_Recorded information_:
________________
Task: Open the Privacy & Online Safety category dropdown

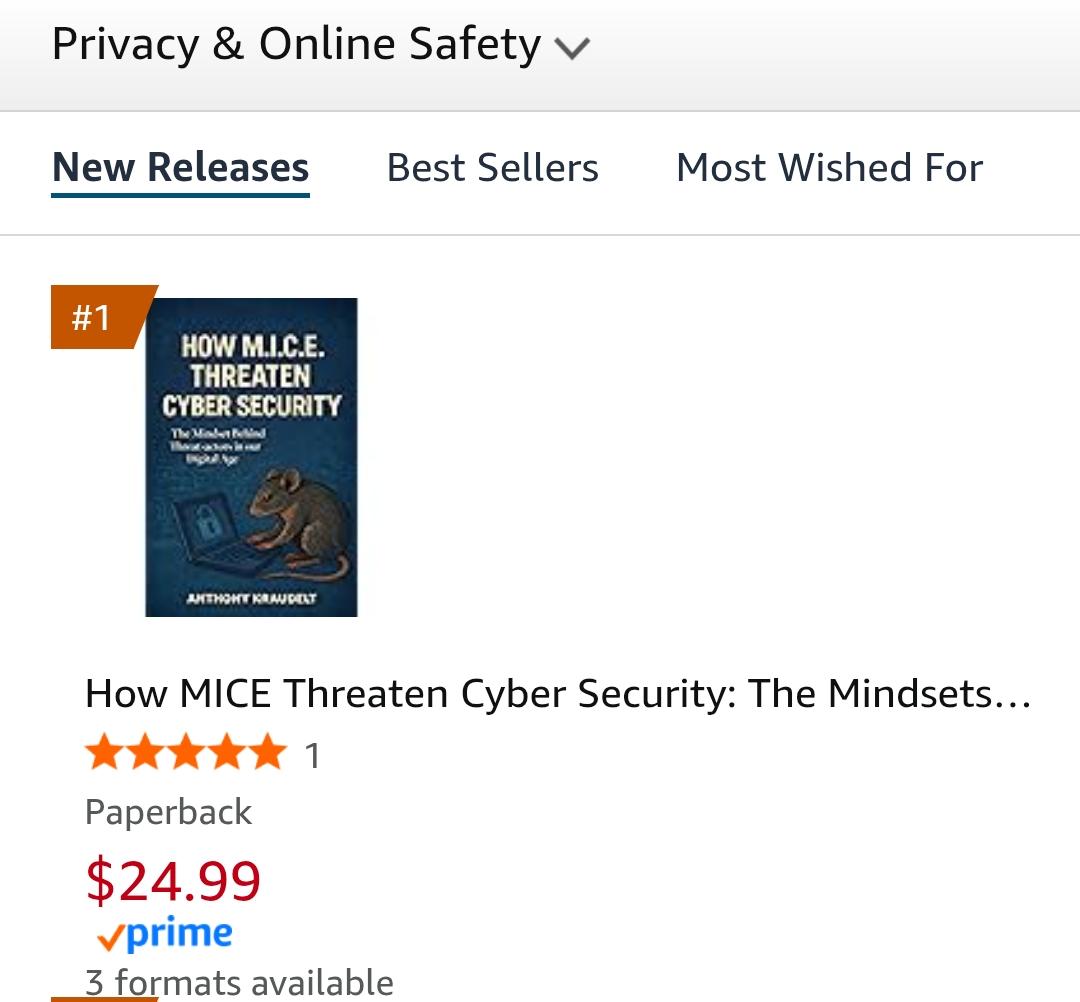Action: (x=296, y=45)
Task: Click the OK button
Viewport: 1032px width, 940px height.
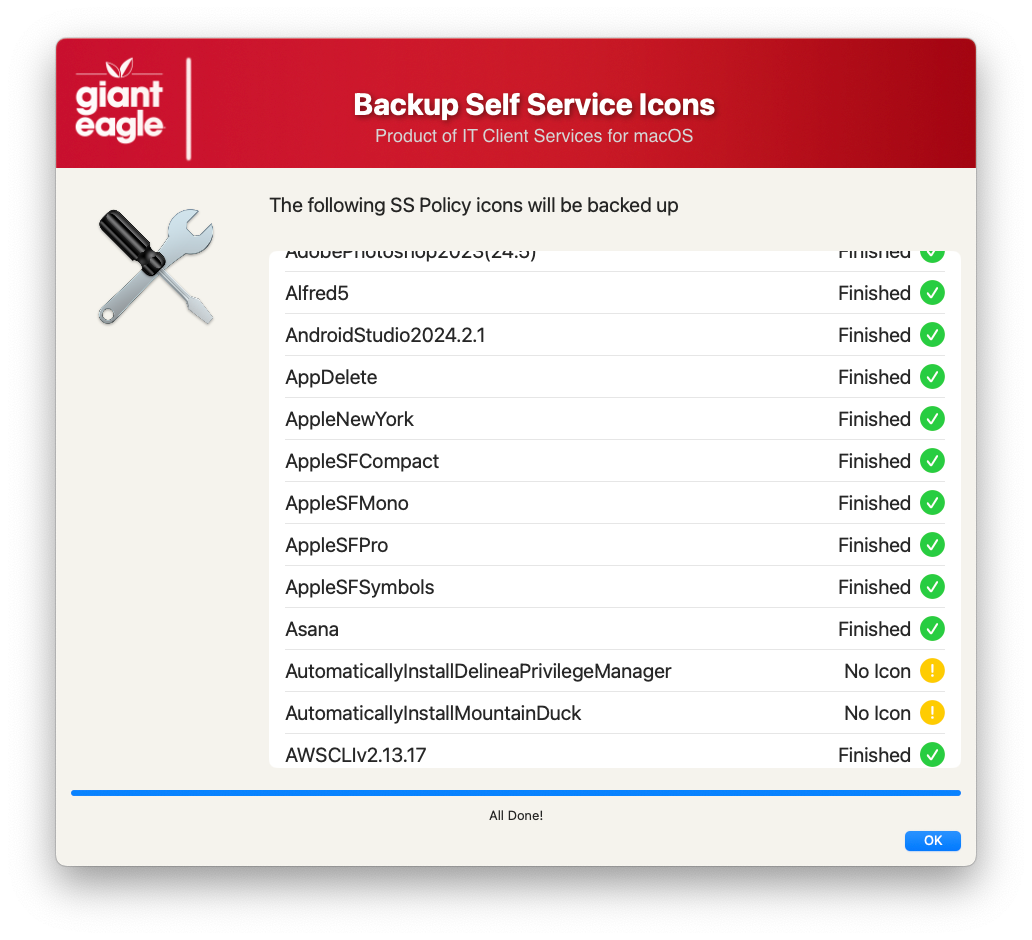Action: tap(932, 841)
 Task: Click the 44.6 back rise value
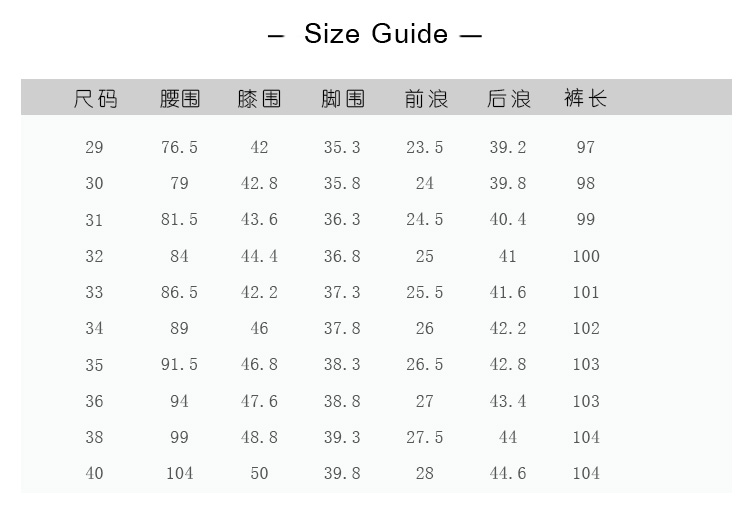pos(508,474)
________________
Leaving the images out, retype all the material above exactly.

_Written reply_:
Task: Open the Privacy & Online Safety category dropdown

Action: (x=296, y=45)
Task: Click the OK button
Viewport: 1032px width, 940px height.
Action: tap(932, 841)
 Task: Click the 44.6 back rise value
pos(508,474)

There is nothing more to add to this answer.